Rao’s thesis was that companies would increasingly hunt and compete for developer talent. I remember reading it and thinking it made sense in principle. My problem was that I didn’t have anything that could attract developers and the average person wouldn't have anything either. In fact there was no need to go hunting. A programmer investment fund had already been launched. Bitcoin was the index fund on developer time that anyone could invest in.
 
People now know the main arguments for why Bitcoin is valuable. Scarce, fungible, transferable, durable, acceptable, divisible. What is less widely discussed is that you are getting access to a limited supply of developer time. George Gilder has touched on this in the Information Theory of Money in which he posits that money is time.
 
Rao mentions in the article that ‘software talent is extraordinarily nonlinear.’ Meaning that unlike other industries, the best developers are orders of magnitude more productive than the average programmer.

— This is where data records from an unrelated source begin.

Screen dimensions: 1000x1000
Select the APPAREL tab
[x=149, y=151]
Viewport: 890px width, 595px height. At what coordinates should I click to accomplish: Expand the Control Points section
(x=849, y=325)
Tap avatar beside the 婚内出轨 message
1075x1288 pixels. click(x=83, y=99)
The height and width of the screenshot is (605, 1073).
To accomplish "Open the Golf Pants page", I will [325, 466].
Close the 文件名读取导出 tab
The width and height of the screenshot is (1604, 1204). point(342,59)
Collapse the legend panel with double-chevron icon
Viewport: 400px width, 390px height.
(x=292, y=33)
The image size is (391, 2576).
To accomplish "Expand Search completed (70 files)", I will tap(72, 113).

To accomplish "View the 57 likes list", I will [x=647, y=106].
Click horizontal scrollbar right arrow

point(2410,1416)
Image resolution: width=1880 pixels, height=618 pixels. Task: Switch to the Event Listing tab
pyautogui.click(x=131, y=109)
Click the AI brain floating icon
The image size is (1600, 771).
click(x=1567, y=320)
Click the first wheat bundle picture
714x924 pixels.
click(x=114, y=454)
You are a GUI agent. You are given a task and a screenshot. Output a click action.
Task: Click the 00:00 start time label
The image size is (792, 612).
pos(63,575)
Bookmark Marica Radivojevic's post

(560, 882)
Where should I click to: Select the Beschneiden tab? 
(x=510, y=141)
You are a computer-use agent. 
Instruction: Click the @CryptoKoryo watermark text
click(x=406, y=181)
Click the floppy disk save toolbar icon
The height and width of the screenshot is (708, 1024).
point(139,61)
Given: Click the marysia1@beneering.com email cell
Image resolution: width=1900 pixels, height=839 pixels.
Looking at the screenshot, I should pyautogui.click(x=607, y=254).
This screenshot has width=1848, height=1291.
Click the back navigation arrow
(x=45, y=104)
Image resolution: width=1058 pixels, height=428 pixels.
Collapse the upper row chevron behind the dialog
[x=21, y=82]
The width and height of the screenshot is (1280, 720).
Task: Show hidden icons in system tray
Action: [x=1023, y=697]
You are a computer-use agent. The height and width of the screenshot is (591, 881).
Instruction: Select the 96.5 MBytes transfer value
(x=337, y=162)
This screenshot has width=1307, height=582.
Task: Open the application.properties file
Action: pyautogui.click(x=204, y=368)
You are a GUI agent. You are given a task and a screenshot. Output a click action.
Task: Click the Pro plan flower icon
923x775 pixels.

Therefore, if money is time, and the most valuable time is that of productive developers, crypto is an investment in the most scarce and valuable form of human time.  And it is open to everyone.
 
Rao correctly predicted that developers would have increasing power to negotiate with companies as the demand for their talent grew. What has actually happened is that they don’t need to negotiate at all. They can now just create or join an independent market for their time and ability.
 
The article mentions the ways in which companies would try to retain talent, through, competitions, money, security, scholarships, open source projects and other means. At the recent token summit I spoke with a 21 yr old developer who was interested in cryptocurrency but had been offered a job at Google. His plan was to take the Google ‘credential’ in order to hedge his bets and switch to cryptocurrency as soon as possible. I suspect he will leave sooner rather than later. The above mentioned incentives are weak when compared to being involved in the exploratory phase of cryptocurrency.
 
How far can this go? Could there be an token for every talented developer? Would you take a share in all of Vitalik, Adam Back or Peter Wuille’s further work? The most talented soccer players get valuations on their limbs. Christiano Ronaldo allegedly insured his leg for £90m. How much should Ethereum insure Vitaliks brain for? While this may sound strange, there is a wide consensus that if he left the project it would have an enormous impact on the price.
 
I suspect that many developers would not like to see this individual focus and so grouping together within a loose band allows them not only to work on interesting projects but to broadly add or remove value without going long or short on individuals. At the moment, many people hold their cryptocurrency as a bet on the future utility of the currencies themselves. What they are in fact betting on is the group of developers.
 
But what about the economics, business, mining and other elements of crypto you say. You can’t just simplify it down to ‘developer time’. There are entrepreneurs, scientists, miners and other groups that have pushed the project forward. Once Satoshi had made the breakthrough, their involvement became inevitable.
 
In the beginning, the only miners were developers. There is no scarcity of miners. There is no scarcity of potential node runners. There is no scarcity of businesspeople to run wallets and exchanges. Highly capable developers are the scarce resource in cryptocurrency. 
 
I’ll finish with a 2014 Quora post from Venkatesh Rao, when asked what he thought of Bitcoin:
 
“Bullish on both Bitcoin in particular and cryptocurrencies in general. Don't really grok it too well yet, but enough to appreciate how big a deal it could be if the Internet of Money vision comes even partly true. Wishing I'd bought in big in 2011 of course, like everyone else."

 

5 Comments
NDriggs
7/25/2017 10:17:54 pm

This blog is so good.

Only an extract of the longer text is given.